RoboCop: *about to arrest me*
Me: before you arrest me, which of these 9 pictures have cars in them
RoboCop: I’m going to let you off with a warning
Thank you HGTV for allowing my wife to think I could rebuild our house over the weekend.
ME: Cant sleep. Theres too much going on in the world
MY WIFE: Whats bothering u?
ME: If Garfield didnt have a job, why did he hate Mondays?

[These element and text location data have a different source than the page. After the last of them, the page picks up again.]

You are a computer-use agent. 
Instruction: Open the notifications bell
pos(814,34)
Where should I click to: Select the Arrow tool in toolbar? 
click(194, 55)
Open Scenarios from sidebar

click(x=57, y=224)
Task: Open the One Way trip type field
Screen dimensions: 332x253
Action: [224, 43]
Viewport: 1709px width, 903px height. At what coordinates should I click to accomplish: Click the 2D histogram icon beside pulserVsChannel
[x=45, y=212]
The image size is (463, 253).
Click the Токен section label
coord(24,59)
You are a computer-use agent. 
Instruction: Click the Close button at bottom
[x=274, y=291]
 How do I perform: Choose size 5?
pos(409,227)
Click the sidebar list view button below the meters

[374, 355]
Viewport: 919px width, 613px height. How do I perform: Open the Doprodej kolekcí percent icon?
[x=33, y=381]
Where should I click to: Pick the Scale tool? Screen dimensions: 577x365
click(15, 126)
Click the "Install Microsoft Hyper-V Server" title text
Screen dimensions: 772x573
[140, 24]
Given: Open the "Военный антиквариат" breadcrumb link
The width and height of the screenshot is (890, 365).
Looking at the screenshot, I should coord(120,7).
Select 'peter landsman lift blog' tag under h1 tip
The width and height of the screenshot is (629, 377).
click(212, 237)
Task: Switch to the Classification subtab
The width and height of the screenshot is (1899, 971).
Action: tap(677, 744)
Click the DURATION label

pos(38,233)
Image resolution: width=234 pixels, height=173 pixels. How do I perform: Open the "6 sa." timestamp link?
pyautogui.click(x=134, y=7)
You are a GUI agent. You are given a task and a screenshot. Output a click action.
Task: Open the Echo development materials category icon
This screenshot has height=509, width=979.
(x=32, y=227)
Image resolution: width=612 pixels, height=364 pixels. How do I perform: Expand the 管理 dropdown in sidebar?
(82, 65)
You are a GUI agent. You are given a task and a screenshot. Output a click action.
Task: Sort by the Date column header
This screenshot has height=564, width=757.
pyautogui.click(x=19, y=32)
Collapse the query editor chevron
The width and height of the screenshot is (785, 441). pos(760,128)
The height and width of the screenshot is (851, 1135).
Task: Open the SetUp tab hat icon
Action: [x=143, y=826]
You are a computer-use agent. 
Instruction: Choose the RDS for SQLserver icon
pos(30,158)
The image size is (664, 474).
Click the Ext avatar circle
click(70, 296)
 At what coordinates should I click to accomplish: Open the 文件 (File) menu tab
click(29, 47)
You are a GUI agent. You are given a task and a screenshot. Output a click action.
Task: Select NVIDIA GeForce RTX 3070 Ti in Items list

Judge: I find you guilty of all charges
Neutron: This is some bullshit
The casting of the Little Mermaid is a joke. You need someone who can hold their breath for an hour and a half at least or the movie just isn’t believable.
Reasons to jump:
1. Trampoline
2. Skydiving
3. Bungee jumping
4. Kris Kross made you
My girlfriend and I are sharing an #Amazon account.
We’re prime-mates.
“No, you hang up”
No, you hang up.
“No, you hang up”
No, you hang up.
“No you hang up”*slams phone*
Why do I keep calling that parrot?!
Overheard a couple in this restaurant fighting, so I fake proposed to my wife to add a lil fuel to that fire.
Hey men, we women love it when you hit us up out of the blue for sex. I mean really, I’ve been waiting for this day for a year, Josh.